1)IgG 2)IgG with PBS+Mercaptoethanol 3)IgG with SpeB+PBS+Mercaptoethanol 4)marker 5)Compatent E. Coli 6)Bacterial lysate (2,5 ul) 7)Bacterial lysate (5 ul) 8)Bacterial lysate (10 ul) 9)Bacterial lysate (20 ul) 10)Marker

Our system was working, we decided to do color change experiment. 

 

3.COLOR CHANGE

 

Catechol-2,3-dioxygenase is the enzyme of reaction between catechol and oxygene. If there is not Catechol-2,3-dioxygenase in the medium, catechol reacts with oxygene and produces black color. In our construct  Catechol-2,3-dioxygenase can work if it is liberated from the linker via SpeB, virulence factor secreted by S. Pyogenes which cleaves SpeB_Cleavage_Site.

SpeB enzyme works with a reducing agent in appropriate buffer. There are several buffers that SpeB can work in. We decided to use phosphate buffered saline (PBS), which is the most popular one. There are also several reducing agents that can be used with SpeB; we decided to use 2-Mercaptoethanol.

As we proved with SDS experiment that our protein is produced and the SpeB enzyme is working properly, we started our experiment to detect the existence of S. Pyogenes in the medium via color change. We used the different eppendorfs that include competent cell(1), colonies with our construct (2) SpeB added colonies with our construct (3); respectively. All mixtures that were in the eppendorfs dissolved in 2-Mercaptoethanol and PBS.

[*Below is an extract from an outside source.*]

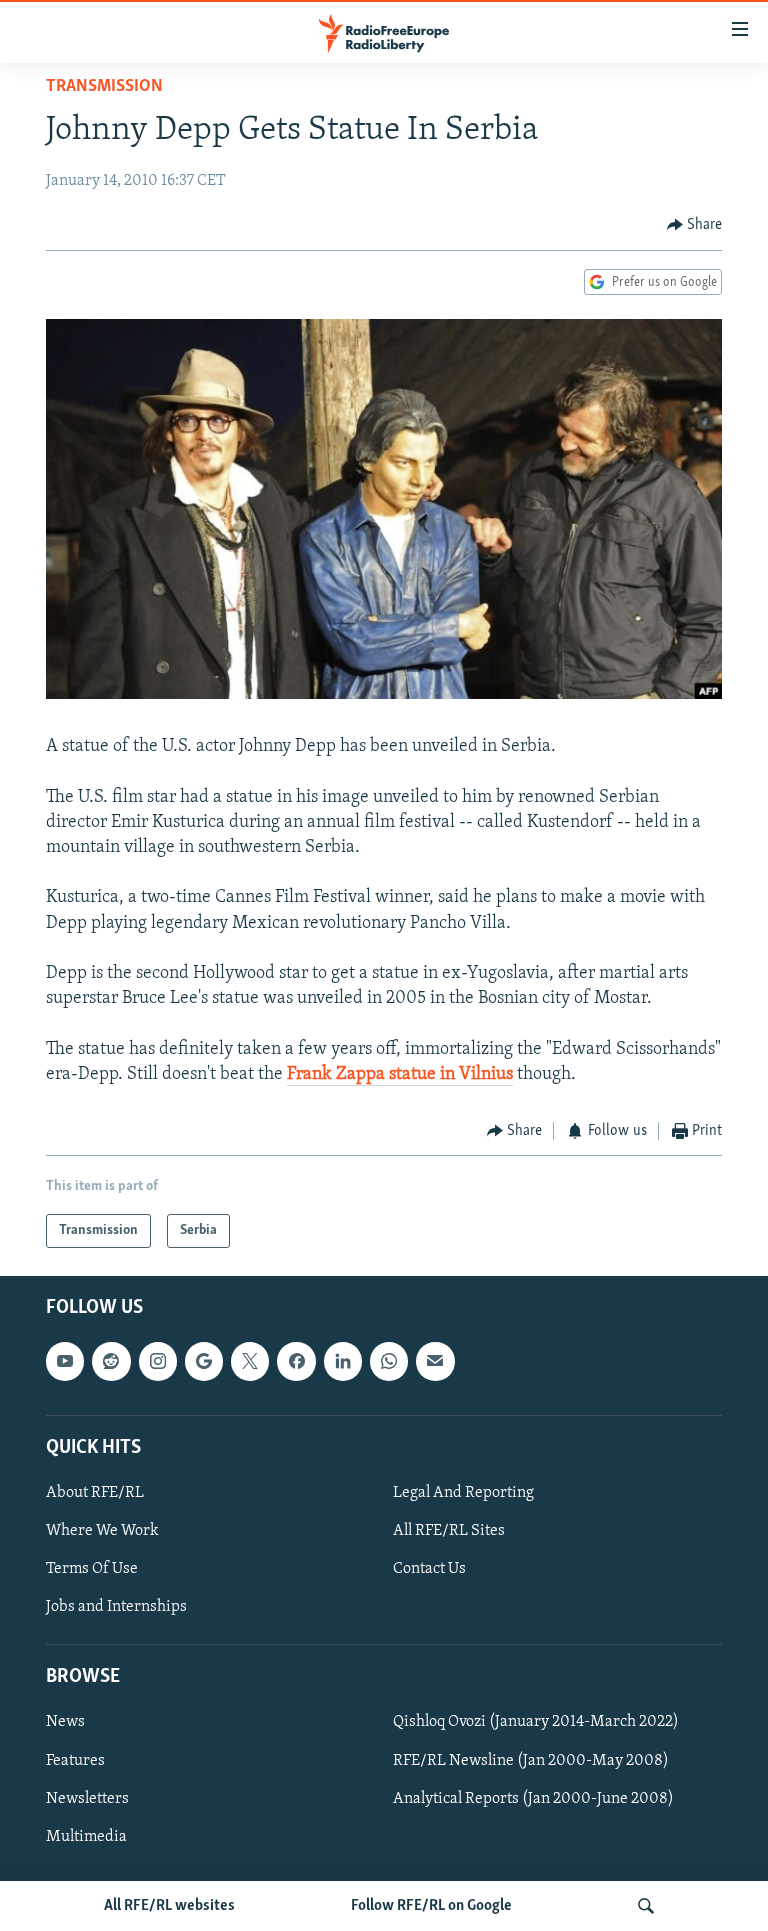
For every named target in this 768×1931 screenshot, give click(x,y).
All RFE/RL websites (169, 1906)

After incubating all the mixtures for a period of time, we observed a clear color difference. Sample of group 1 were black; sample of group 2 were a slightly brighter than the samples on group 1; sample of group 3 were fairly bright. When we measured of the absorbance values by using Varioskan Flash, we observed that between 300 nm and 350 nm, there was a peak value which was 330 nm. The biggest difference occurs in 330 nm. Therefore unique property of the reaction occurs in our project is the light emitting at 330 nm.

Absorbancy values of samples at the pick value.

 

Absorbancy values between 200-600 nm.